We have been singled out by international agencies for our strong economic performance. We talked recently about the OECD, who said that Australia's economic growth will contract by five per cent in this calendar year, but will grow by four per cent next calendar year. That is in comparison to New Zealand, who are going to see their economy contract, according to the OECD, by 8.9 per cent. For the United States it is by 7.3 per cent and for the United Kingdom by 11½ cent. The reason why we've been able to deliver a strong economic performance is because of the $260 billion of economic support that we've provided, like the cashflow boost, like the extended instant asset write-off and like the JobKeeper Program. The JobKeeper Program is supporting Lisa Stephens in her gym business in Indooroopilly, an F45 gym that she said she has been able to keep open because of the JobKeeper Program, supporting five staff in Indooroopilly with this gym.
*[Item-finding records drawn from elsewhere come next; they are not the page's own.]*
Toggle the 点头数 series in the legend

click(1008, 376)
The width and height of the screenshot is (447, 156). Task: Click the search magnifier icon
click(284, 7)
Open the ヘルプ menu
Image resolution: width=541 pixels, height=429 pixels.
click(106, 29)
Hundreds of thousands of businesses right across the country are also benefitting millions of workers as a result of our JobKeeper Program.
This was only possible because of the strong economic position Australia had as we entered into this crisis, including balancing the budget for the first time in 11 years. That fiscal discipline gave us the financial firepower to respond. Now, there's no money tree.
Dr Chalmers interjecting—
The member for Rankin would have you spend more and spend for longer, but there's no money tree. Government is there not as a limitless spender but as an enabler for small business throughout the country.